А тот, с красным носом, молчит. Слушает соседа, кивает, улыбается. Что-то в его улыбке растерянное, мягкое, грустное. У него трое детей. Три девочки. Старшая — моя ровесница. Неужели и у нее такой же нос?.. Меня словно и нет. Так, все между собой. Девять случайных братьев, прекрасных и обогретых воспоминаниями.

— Кончай перекур, — устало говорю я своим обычным тенорком. — Засиделись.

— И то правда, — улыбается тот, с красным носом.

Они медленно поднимаются с бревна. Тепло уходит. Разглядывают меня с удивлением, словно впервые. И тот, с красным носом, похожий на моего отца, спрашивает меня:

— А тебе, сынок, из дому пишут?

А мне никто не пишет, некому.

— Пишут, пишут, — говорю я, отворачиваясь, — все хорошо. — И командирское во мне готовится выкрикнуть: «Отставить разговорчики! Равняйсь!..» — но я говорю негромко, потому что они все ведь рядом, вот здесь: — Подравняйтесь… шагом марш… — (И мы движемся.) — Все в ногу, а то сержант даст нам прикурить.

Наступает и еще один прекрасный день. И вот мы, чистенькие, из бани, в новой форме, поскрипывающие, уже нездешние, стоим на платформе у эшелона, чтобы через несколько минут отправиться уже как маршевая к передовой. Лейтенант Федоринин и сержант Ланцов провожают нас. Впереди — прекрасная неизвестность. Лейтенант улыбается. Мы теперь не его. Сержант грустен. Он опять остается. Вся надежда на наше геройство.

— А вы-то как же, товарищ сержант? — спрашиваю я без страха, как приятеля.

— А вот так же, понимаешь, — говорит он и краснеет, — опять здесь припухать, раз-два, встать — сесть… так и так…

— А что, Окуджава, — говорит лейтенант, посмеиваясь, — дадим вам сержантские лычки да оставим здесь трудиться, а? Хорошо ведь?

— Ну уж нет, спасибо, — смеюсь я, — уж я лучше туда.

Доносится свисток паровоза. Пора.

— Слышь, Акаджава, — говорит сержант, — ты, понимаешь, может, напишешь, как там чего?

В голубых его глазах — тоска, скулы резче, обветренные губы сжаты в две тонкие бледные полоски.

— Напишу, напишу, — тороплюсь я, — обязательно, про всех напишу…

Конечно, я напишу, чтобы хоть от меня приходили к нему редкие смятые треугольники.
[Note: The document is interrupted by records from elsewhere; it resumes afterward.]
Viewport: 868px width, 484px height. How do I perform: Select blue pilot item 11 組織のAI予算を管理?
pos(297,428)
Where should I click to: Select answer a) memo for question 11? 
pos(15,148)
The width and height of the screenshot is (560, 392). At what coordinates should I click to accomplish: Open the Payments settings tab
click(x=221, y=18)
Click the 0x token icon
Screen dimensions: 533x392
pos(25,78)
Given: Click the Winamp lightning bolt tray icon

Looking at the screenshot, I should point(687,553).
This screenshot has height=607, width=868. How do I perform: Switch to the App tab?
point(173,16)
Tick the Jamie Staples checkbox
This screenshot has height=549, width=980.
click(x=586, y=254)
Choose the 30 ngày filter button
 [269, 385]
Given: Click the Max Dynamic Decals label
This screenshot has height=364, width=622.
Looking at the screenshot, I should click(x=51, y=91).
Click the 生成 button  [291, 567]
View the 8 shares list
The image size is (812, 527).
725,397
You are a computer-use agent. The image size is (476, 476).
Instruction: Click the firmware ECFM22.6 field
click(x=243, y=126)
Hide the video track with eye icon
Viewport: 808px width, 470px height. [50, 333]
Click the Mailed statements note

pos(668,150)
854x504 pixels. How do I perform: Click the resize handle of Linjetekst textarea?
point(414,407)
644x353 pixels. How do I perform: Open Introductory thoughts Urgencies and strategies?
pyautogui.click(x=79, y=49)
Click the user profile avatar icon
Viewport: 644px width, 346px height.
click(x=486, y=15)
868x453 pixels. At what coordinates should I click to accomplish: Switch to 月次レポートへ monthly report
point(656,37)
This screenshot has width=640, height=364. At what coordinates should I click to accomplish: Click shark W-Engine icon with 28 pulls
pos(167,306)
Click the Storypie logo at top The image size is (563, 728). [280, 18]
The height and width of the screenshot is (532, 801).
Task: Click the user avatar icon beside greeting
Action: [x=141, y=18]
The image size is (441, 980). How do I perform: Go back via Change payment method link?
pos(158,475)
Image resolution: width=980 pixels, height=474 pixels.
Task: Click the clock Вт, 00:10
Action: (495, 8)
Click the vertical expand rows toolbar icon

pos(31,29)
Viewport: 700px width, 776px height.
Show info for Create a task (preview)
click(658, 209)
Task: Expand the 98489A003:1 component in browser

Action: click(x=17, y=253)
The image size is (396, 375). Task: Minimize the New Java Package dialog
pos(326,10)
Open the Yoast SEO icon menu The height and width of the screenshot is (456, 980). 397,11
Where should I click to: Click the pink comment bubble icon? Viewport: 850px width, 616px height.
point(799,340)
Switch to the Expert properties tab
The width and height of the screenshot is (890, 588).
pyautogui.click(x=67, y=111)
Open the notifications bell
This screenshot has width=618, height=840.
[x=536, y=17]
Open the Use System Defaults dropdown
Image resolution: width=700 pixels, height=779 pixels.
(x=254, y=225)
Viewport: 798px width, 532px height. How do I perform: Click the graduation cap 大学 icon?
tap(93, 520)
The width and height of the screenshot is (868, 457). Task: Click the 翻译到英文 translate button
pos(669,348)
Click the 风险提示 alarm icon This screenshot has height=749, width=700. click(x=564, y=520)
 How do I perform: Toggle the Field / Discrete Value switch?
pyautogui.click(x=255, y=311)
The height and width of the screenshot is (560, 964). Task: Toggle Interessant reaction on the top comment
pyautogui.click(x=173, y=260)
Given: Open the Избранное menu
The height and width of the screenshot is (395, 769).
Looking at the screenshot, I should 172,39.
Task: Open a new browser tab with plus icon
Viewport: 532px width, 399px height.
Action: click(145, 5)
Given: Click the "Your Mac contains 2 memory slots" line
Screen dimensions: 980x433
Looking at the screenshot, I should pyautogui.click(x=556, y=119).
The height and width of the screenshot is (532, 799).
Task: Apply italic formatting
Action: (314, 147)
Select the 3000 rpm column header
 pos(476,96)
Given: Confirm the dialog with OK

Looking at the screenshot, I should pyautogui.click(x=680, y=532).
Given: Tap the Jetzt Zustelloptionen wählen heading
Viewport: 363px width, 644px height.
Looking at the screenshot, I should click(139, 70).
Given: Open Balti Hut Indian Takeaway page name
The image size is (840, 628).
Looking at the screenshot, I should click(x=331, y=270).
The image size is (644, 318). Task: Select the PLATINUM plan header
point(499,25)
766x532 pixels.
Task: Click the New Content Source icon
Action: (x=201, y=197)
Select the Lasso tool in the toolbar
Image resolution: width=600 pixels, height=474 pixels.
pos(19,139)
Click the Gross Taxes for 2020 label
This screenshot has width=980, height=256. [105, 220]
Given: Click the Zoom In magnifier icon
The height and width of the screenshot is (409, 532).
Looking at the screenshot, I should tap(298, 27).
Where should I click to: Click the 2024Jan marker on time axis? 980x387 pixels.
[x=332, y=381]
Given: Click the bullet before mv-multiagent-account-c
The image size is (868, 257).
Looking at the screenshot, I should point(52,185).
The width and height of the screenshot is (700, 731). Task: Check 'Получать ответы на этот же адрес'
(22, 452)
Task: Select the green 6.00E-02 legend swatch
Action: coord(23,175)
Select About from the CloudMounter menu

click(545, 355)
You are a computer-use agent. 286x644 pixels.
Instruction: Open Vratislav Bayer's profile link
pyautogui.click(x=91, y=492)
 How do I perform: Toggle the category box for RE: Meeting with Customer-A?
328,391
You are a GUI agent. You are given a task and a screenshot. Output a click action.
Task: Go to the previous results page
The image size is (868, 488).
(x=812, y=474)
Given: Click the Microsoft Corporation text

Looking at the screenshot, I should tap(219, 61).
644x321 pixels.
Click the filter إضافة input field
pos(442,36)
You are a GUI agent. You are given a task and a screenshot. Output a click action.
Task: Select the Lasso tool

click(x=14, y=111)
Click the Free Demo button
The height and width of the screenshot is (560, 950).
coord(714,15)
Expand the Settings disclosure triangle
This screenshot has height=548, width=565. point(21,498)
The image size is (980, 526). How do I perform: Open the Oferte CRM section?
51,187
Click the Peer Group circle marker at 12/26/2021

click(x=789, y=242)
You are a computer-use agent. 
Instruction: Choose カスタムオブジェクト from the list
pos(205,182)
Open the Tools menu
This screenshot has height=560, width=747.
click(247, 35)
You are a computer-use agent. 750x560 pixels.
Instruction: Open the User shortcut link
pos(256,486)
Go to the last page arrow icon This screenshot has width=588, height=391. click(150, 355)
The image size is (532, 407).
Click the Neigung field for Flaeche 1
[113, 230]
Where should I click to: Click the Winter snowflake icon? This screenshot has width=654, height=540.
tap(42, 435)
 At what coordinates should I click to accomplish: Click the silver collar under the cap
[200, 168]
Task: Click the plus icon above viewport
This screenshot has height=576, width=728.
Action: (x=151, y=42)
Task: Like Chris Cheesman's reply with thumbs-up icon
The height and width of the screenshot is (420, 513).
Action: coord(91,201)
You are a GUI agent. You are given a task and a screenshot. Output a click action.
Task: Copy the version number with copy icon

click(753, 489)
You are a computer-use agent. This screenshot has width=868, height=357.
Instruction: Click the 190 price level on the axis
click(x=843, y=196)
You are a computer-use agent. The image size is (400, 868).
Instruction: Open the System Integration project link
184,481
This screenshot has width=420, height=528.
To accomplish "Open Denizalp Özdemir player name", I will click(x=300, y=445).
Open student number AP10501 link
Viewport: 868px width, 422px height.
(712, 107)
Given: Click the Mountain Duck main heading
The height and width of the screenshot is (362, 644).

Пусть читает.

— Ты не сердись, ежели чего, понимаешь, не так, сам понимаешь…

— Понимаю, понимаю, — говорю я, — чего там…

Мне грустно, мне жаль его. Я жалею сержанта Ланцова. У меня никаких обид. Что вы, какие там обиды? Мы ведь не на уроке географии, так и так… Но я почему-то счастлив, что он не отправляется с нами. Пусть потом, сам, без нас, сам по себе. Я знаю, что он будет там незаменимым и доблестным, но пусть без меня, без меня…

Прошло более сорока с лишним лет. Срок, понимаешь! Ни одной фамилии не помню, кроме этих двух. Где все — не знаю. Живы ли, погибли ли? Никто не знал, кому что предназначено, да и сейчас никто не знает, почему одним повезло, а другим нет. Я хочу, чтобы все остались в живых, все, но больше всего — чтобы тот, с красным носом, похожий отдаленно на моего отца, чтобы он вернулся к своим девочкам, черт бы его побрал!